**Written request 1:** Edit the records from the first line through the line containing "THIẾT BỊ XÉT NGHIỆM (62, 379)", changing "Hotline" to "Phone" and keeping everything else the same.

────────────────────────────────────────

The computing device 4000 may include battery/power circuitry 4008. The battery/power circuitry 4008 may include one or more energy storage devices (e.g., batteries or capacitors) and/or circuitry for coupling components of the computing device 4000 to an energy source separate from the computing device 4000 (e.g., AC line power).

The computing device 4000 may include a display device 4010 (e.g., multiple display devices). The display device 4010 may include any visual indicators, such as a heads-up display, a computer monitor, a projector, a touchscreen display, a liquid crystal display (LCD), a light-emitting diode display, or a flat panel display.

The computing device 4000 may include other input/output (I/O) devices 4012. The other I/O devices 4012 may include one or more audio output devices (e.g., speakers, headsets, earbuds, alarms, etc.), one or more audio input devices (e.g., microphones or microphone arrays), location devices (e.g., GPS devices in communication with a satellite-based system to receive a location of the computing device 4000, as known in the art), audio codecs, video codecs, printers, sensors (e.g., thermocouples or other temperature sensors, humidity sensors, pressure sensors, vibration sensors, accelerometers, gyroscopes, etc.), image capture devices such as cameras, keyboards, cursor control devices such as a mouse, a stylus, a trackball, or a touchpad, bar code readers, Quick Response (QR) code readers, or radio frequency identification (RFID) readers, for example.

The computing device 4000 may have any suitable form factor for its application and setting, such as a handheld or mobile computing device (e.g., a cell phone, a smart phone, a mobile internet device, a tablet computer, a laptop computer, a netbook computer, an ultrabook computer, a personal digital assistant (PDA), an ultra-mobile personal computer, etc.), a desktop computing device, or a server computing device or other networked computing component.

One or more computing devices implementing any of the scientific instrument support modules or methods disclosed herein may be part of a scientific instrument support system. FIG. 8 is a block diagram of an example scientific instrument support system 5000 in which some or all of the scientific instrument support methods disclosed herein may be performed, in accordance with various embodiments. The scientific instrument support modules and methods disclosed herein (e.g., the scientific instrument support module 1000 of FIG. 1 and the methods 2000 and 2100 of FIGS. 2A and 2B respectively) may be implemented by one or more of the scientific instrument 5010, the user local computing device 5020, the service local computing device 5030, or the remote computing device 5040 of the scientific instrument support system 5000.

────────────────────────────────────────

**Written request 2:**
Decide whether each statement agrees with the computing device passage. Answer yes or no, quoting the deciding words.
(a) A projector is one of the visual indicators the display device may include.
(b) The battery/power circuitry may store energy only in batteries.
(c) FIG. 8 is a block diagram of an example scientific instrument support system.

────────────────────────────────────────

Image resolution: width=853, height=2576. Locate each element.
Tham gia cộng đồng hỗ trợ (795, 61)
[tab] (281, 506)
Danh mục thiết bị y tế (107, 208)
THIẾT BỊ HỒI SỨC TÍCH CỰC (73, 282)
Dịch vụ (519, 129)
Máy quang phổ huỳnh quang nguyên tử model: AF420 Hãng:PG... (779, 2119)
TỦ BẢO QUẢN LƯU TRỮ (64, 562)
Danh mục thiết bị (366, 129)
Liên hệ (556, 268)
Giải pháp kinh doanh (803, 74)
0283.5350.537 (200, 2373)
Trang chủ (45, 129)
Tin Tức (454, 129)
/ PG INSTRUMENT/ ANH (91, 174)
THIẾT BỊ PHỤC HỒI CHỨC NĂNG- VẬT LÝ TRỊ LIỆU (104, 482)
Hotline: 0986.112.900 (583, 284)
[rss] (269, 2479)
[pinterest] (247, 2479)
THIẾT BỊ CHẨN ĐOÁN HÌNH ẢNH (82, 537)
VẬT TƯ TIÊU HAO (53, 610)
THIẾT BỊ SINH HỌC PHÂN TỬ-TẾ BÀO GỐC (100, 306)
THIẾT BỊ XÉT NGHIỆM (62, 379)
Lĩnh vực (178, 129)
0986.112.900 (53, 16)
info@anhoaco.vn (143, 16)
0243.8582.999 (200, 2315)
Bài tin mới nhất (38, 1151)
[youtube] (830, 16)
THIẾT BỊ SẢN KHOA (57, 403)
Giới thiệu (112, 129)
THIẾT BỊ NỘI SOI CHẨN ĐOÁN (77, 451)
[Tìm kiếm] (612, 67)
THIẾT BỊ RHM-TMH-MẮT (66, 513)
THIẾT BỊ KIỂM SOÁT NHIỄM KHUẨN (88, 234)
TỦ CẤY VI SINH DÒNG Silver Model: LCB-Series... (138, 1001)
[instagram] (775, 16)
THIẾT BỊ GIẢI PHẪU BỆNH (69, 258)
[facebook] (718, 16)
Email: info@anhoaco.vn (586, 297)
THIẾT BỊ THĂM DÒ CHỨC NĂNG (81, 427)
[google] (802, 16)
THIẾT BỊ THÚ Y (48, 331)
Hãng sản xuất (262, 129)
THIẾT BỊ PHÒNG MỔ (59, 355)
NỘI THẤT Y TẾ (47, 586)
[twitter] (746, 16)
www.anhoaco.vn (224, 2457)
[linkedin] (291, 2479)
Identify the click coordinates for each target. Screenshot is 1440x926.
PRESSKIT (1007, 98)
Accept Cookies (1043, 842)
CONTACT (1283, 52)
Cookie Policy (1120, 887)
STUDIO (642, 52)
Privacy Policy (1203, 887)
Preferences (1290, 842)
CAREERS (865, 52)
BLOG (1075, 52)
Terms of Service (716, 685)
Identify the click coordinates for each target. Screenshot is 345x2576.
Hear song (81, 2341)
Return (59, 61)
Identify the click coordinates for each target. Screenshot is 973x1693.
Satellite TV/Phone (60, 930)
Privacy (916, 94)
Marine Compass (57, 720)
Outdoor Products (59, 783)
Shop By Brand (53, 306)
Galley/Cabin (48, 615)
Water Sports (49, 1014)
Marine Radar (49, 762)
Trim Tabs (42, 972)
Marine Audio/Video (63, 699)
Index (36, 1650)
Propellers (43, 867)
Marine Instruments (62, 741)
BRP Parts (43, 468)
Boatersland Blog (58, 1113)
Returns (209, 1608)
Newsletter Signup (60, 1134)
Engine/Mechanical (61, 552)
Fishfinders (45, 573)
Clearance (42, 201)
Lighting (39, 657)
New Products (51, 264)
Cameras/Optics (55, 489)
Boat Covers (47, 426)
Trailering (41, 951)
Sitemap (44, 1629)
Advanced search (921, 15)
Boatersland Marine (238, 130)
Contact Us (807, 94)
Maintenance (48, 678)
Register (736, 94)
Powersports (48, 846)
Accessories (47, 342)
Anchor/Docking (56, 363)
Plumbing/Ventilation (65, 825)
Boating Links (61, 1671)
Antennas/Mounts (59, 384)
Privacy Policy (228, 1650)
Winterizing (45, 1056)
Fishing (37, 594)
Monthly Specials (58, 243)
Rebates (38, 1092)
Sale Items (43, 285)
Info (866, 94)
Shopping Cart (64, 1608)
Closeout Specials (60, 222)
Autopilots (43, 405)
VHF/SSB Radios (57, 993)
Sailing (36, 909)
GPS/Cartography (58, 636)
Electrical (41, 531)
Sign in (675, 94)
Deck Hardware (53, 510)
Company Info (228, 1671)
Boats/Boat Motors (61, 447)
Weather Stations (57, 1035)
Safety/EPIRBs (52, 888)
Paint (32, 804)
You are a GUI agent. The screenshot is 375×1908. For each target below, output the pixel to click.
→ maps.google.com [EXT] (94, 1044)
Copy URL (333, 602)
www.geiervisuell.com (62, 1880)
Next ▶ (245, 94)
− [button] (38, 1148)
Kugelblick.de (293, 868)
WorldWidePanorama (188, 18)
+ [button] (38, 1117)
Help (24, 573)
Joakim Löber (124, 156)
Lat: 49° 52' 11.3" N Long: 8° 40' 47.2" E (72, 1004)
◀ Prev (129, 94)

────────────────────────────────────────

**Worked solution 1:**
Image resolution: width=853, height=2576. Locate each element.
Tham gia cộng đồng hỗ trợ (795, 61)
[tab] (281, 506)
Danh mục thiết bị y tế (107, 208)
THIẾT BỊ HỒI SỨC TÍCH CỰC (73, 282)
Dịch vụ (519, 129)
Máy quang phổ huỳnh quang nguyên tử model: AF420 Hãng:PG... (779, 2119)
TỦ BẢO QUẢN LƯU TRỮ (64, 562)
Danh mục thiết bị (366, 129)
Liên hệ (556, 268)
Giải pháp kinh doanh (803, 74)
0283.5350.537 (200, 2373)
Trang chủ (45, 129)
Tin Tức (454, 129)
/ PG INSTRUMENT/ ANH (91, 174)
THIẾT BỊ PHỤC HỒI CHỨC NĂNG- VẬT LÝ TRỊ LIỆU (104, 482)
Phone: 0986.112.900 (583, 284)
[rss] (269, 2479)
[pinterest] (247, 2479)
THIẾT BỊ CHẨN ĐOÁN HÌNH ẢNH (82, 537)
VẬT TƯ TIÊU HAO (53, 610)
THIẾT BỊ SINH HỌC PHÂN TỬ-TẾ BÀO GỐC (100, 306)
THIẾT BỊ XÉT NGHIỆM (62, 379)

**Worked solution 2:**
(a) Yes: "The display device 4010 may include any visual indicators, such as a heads-up display, a computer monitor, a projector"
(b) No: "one or more energy storage devices (e.g., batteries or capacitors)"
(c) Yes: "FIG. 8 is a block diagram of an example scientific instrument support system 5000"